Warga Poco Leok Ajukan Keberatan Administratif terhadap Bupati Manggarai atas Dugaan Intimidasi

Agustinus Tuju, 53 tahun, warga Poco Leok, menjadi pihak pemohon dalam pengajuan tersebut, didampingi oleh tim kuasa hukum dari Koalisi Advokasi Poco Leok.

Ruteng, Ekorantt.com – Koalisi Advokasi Poco Leok resmi mengajukan surat keberatan administratif kepada Bupati Manggarai, Herybertus G.L. Nabit, terkait dugaan pelanggaran asas-asas umum pemerintahan yang baik dalam penanganan aksi demonstrasi warga yang menolak proyek pengembangan Pembangkit Listrik Tenaga Panas Bumi (PLTP) Ulumbu Unit 5 dan 6.

Surat keberatan tersebut diserahkan langsung ke Bagian Umum Sekretariat Daerah Kabupaten Manggarai pada Kamis, 3 Juli 2025.

Agustinus Tuju, 53 tahun, warga Poco Leok, menjadi pihak pemohon dalam pengajuan tersebut, didampingi oleh tim kuasa hukum dari Koalisi Advokasi Poco Leok.

Menurut kuasa hukum warga, Jimmy Z. Ginting, keberatan administratif merupakan bentuk respons atas tindakan Bupati Hery Nabit yang diduga bersikap emosional dan mengintimidasi warga saat aksi damai di Kantor Bupati Manggarai pada 5 Juni 2025.
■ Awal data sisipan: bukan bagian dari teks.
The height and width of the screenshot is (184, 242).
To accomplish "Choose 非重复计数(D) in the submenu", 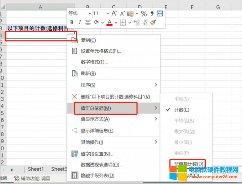I will [x=188, y=163].
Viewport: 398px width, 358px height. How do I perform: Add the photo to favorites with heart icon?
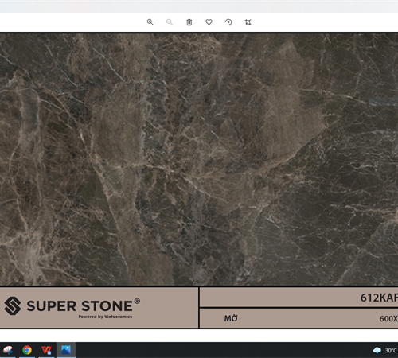(209, 22)
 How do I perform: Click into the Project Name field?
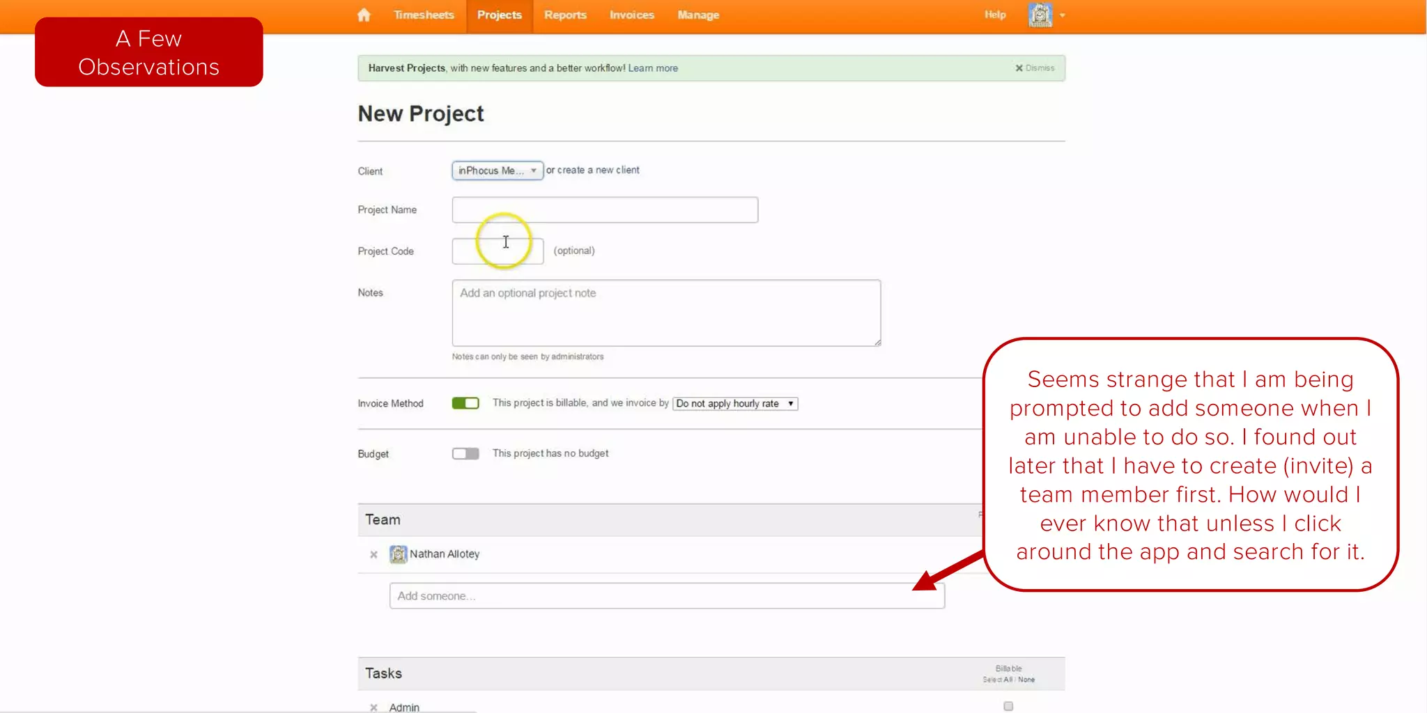604,210
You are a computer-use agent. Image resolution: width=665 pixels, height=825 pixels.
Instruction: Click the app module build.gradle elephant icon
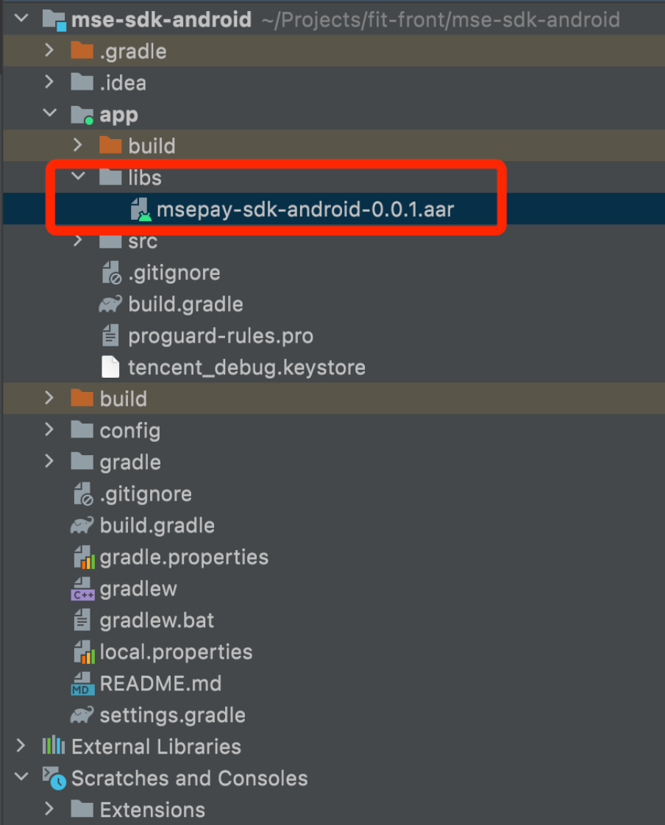tap(111, 304)
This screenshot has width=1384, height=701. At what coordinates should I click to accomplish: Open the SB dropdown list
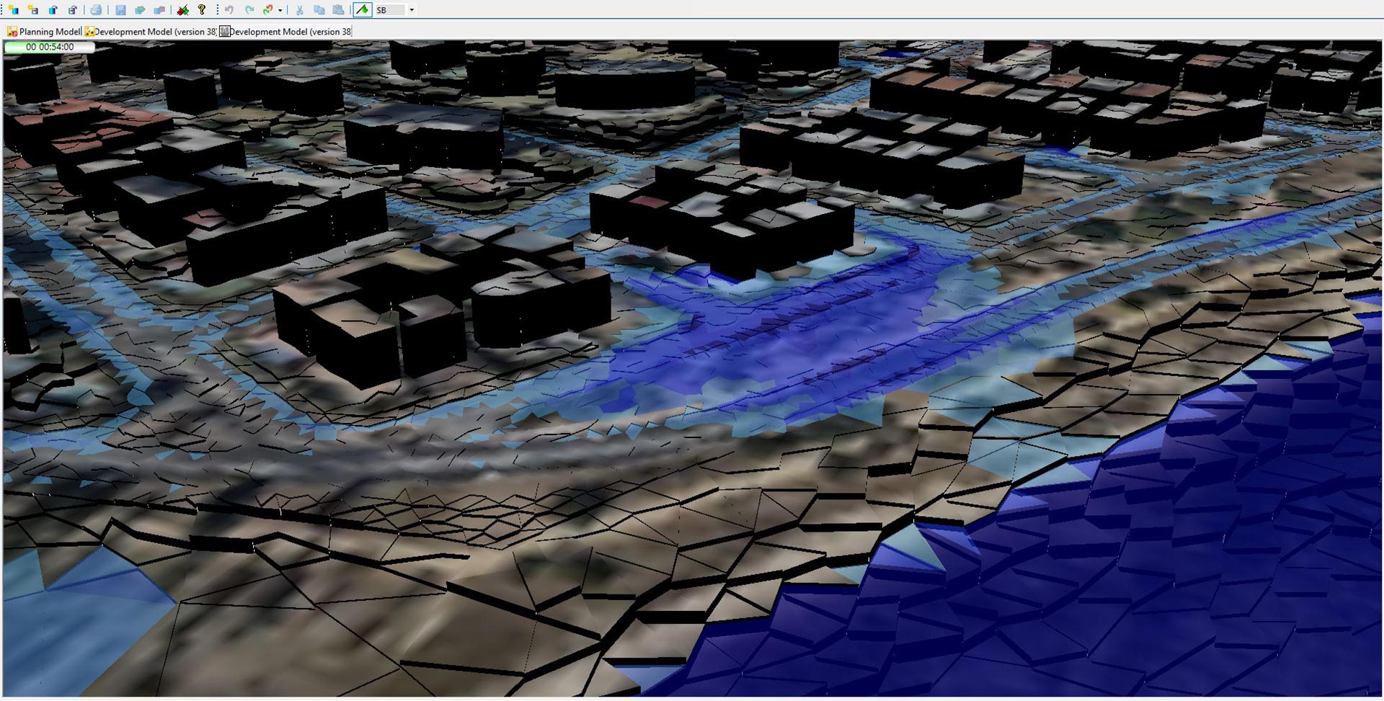pos(412,10)
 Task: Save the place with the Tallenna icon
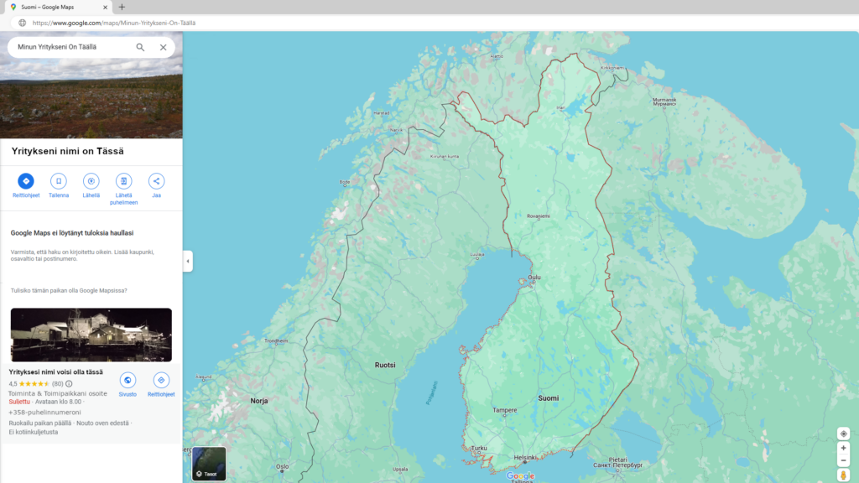59,181
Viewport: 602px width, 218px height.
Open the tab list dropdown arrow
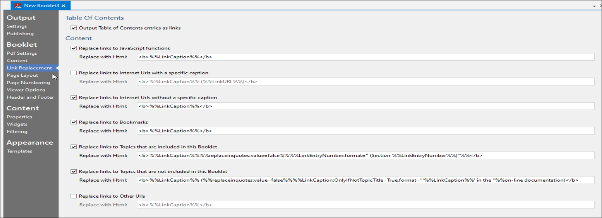click(594, 6)
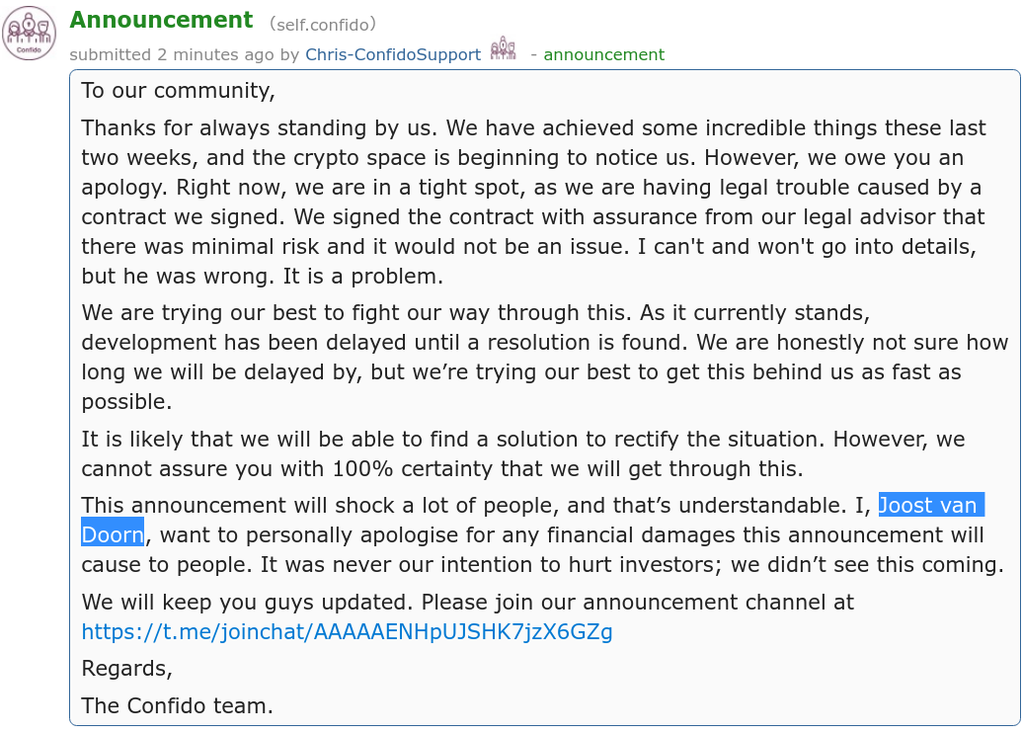Click the self.confido domain link
The width and height of the screenshot is (1023, 734).
pos(320,24)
“Surat ini ditujukan agar Pak Bupati menyadari betul tugas dan kewajibannya sebagai kepala daerah, utamanya melindungi dan mensejahterakan seluruh warga, termasuk masyarakat adat Poco Leok,” ujarnya.
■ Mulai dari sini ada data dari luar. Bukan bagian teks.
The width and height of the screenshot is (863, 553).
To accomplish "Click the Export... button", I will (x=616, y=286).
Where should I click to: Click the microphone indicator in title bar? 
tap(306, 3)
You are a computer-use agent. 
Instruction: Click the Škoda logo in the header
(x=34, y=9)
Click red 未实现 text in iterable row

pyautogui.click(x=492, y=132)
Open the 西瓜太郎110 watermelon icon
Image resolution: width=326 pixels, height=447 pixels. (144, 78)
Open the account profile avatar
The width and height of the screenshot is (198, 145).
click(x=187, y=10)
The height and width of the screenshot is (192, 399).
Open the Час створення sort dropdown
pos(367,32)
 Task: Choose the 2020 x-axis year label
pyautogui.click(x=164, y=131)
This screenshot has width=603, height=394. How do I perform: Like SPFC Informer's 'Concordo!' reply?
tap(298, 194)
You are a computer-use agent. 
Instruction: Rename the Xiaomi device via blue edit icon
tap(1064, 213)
Pada 5 Juni 2025, bertepatan dengan peringatan Hari Lingkungan Hidup Sedunia, warga Poco Leok menggelar demonstrasi di Ruteng.

Mereka menyuarakan penolakan terhadap Surat Keputusan Bupati Manggarai Nomor HK/417/2022 tentang penetapan lokasi proyek PLTP Ulumbu 5-6.

Warga menilai keputusan itu dibuat secara sepihak tanpa proses konsultasi publik yang adil dan partisipatif.

Namun, aksi damai tersebut berubah tegang saat Bupati Nabit keluar dari kantornya dan terlihat memarahi warga.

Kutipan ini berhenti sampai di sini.